Love your Heart Too

By: Nadia Ellis

Is cardiovascular training part of your workout?

Many of us, especially weight-training enthusiasts know the benefits of building muscle. We all seem to focus on the superficial muscles (the ones we see) and ignore the one muscle that is responsible for keeping us alive. The heart muscle is hidden in the center of our chest and is pumping blood to our whole body to keep it working efficiently. If your heart is not exercised as regularly as the rest of your body it will only weaken and may not respond when you need it most. Strength training along with a cardio workout will only enhance your level of fitness and make you healthier.

Simple facts:
*Cardio Training is good for your heart
*Cardio helps you lose fat & maintain a healthy body weight.

Cardio programs are not just getting on a traditional piece of gym equipment. Actually a good cardio workout can be had without any special equipment whatsoever. The truth is that the key ingredient to a good program is dedication to doing it regularly so your heart is consistently exercised and strengthened along with your lungs.

You can strengthen, condition and enhance your heart by doing almost any activity you like that will begin to raise your heart rate. The idea is to always start with a warm up and then go beyond that for a few additional minutes. You will be able to measure your progress by your increased "cardio endurance". This simply means that you are able to maintain your cardio activity for an increased length of time as you continue to exercise. Soon you will feel the benefits of this "cardio endurance":

*More energy
*Happier
*Clear thinking
*Easier breathing
*General well-being
*less doctor's appointments
*lessen your risk to disease
*Live better & healthier

The amount of good a regular cardio routine will do for you is enormous. Remember, you don't have to go to a gym for an effective workout. Here are just a few ideas to get you started:

*Walking
*Bike riding
*Dancing
*Moving in place
*Hiking
*Swimming
*Sitting in a chair and moving your arms and legs around

Just about any activity can work, the idea is to pick one right away so you can get started on the right track to better overall health & fitness.
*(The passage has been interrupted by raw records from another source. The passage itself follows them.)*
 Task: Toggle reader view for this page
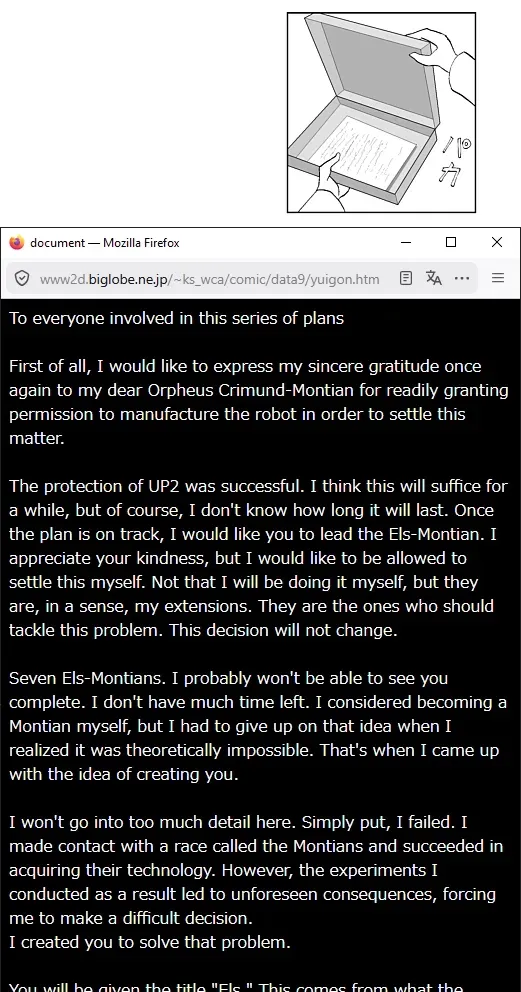(406, 278)
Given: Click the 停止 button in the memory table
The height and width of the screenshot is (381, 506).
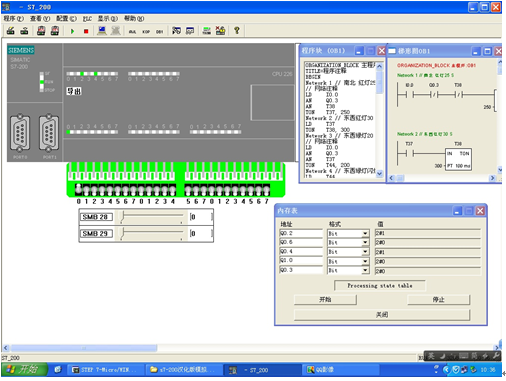Looking at the screenshot, I should coord(438,299).
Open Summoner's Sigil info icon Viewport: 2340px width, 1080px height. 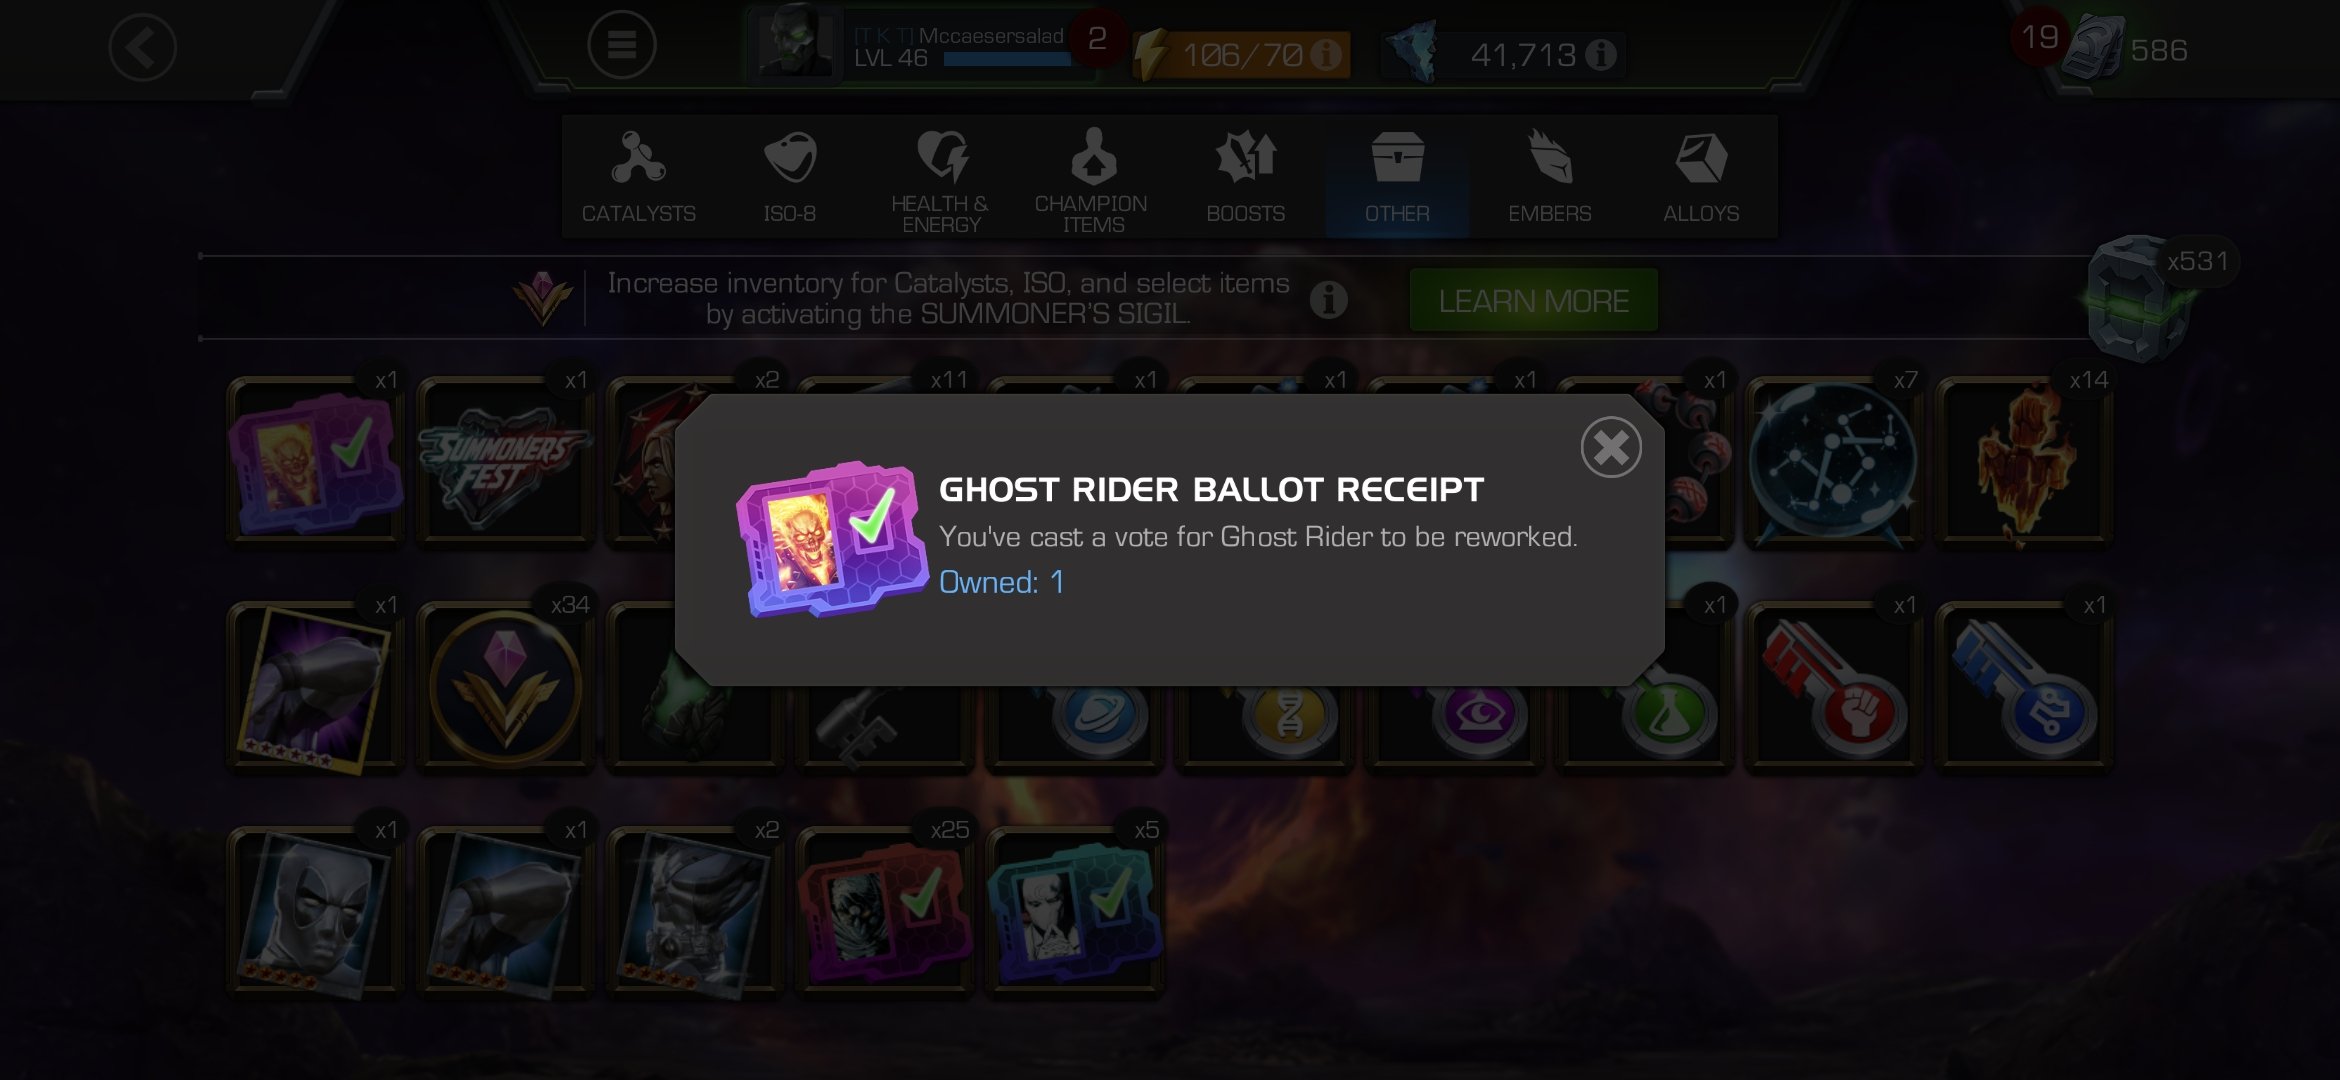[1328, 299]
So, how much cardio work do you need to do and how long will it take?

The general idea is to start with low-to-moderate activity. As you start feeling better your goal is to work your way up to a moderate-to-vigorous level that increases your breathing and heart rate. As you increase your heart rate your exercise will feel somewhat more difficult for you, however it should never be painful.
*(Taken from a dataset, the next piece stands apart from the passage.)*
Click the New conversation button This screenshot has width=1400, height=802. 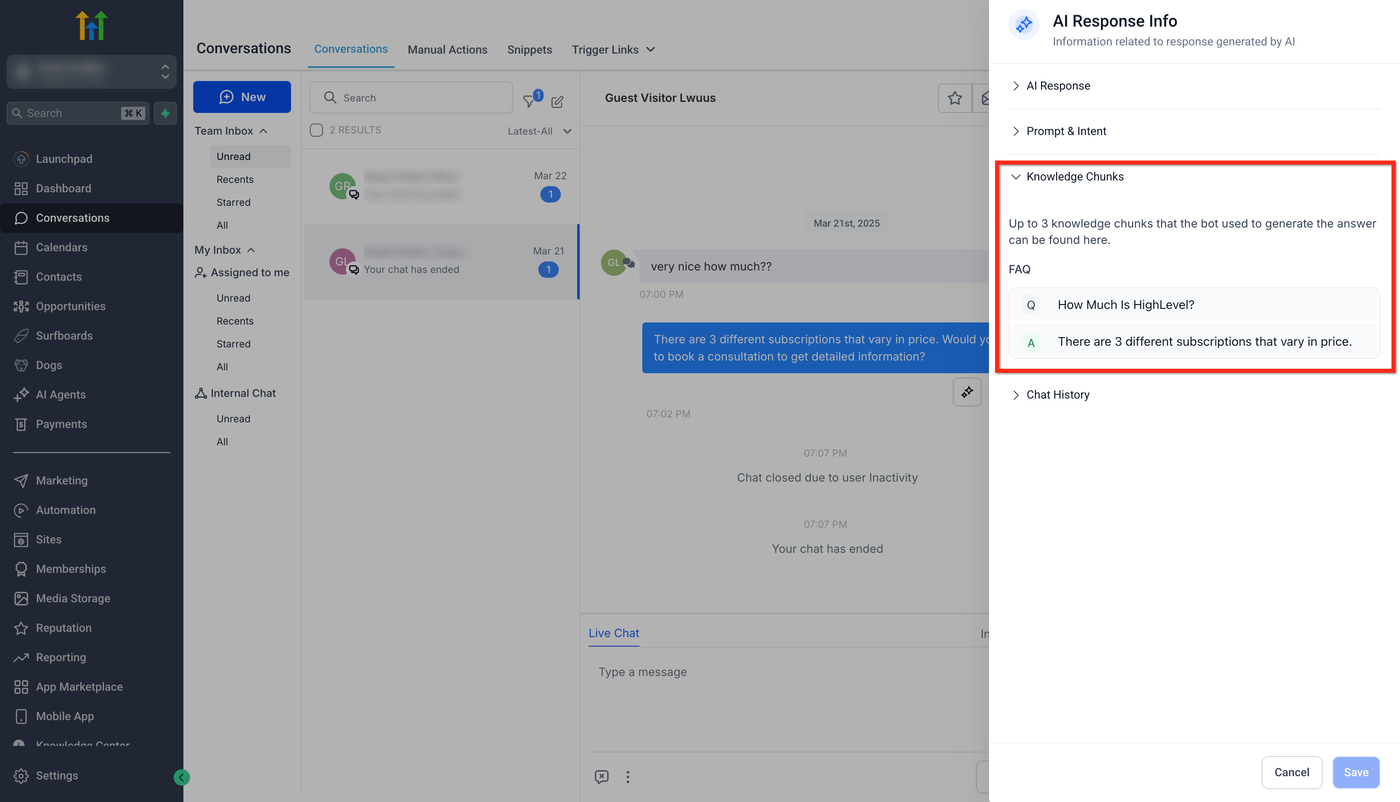[x=242, y=97]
*A beginner should start with about 5 minutes per day/3 days per week just to get their body and heart used to moving again. You can begin to increase your time slightly after the 3rd day.
*Continue to add 5-10 minutes until you are able to maintain your activity for 30 minutes per session.
*To lose weight you would want to work your way up to 60 minute cardio sessions.

Cardio training should be made a part of your everyday life; if you commit to it and make it happen you will see and feel great results.

As always, before starting any exercise program please be sure to consult with your doctor.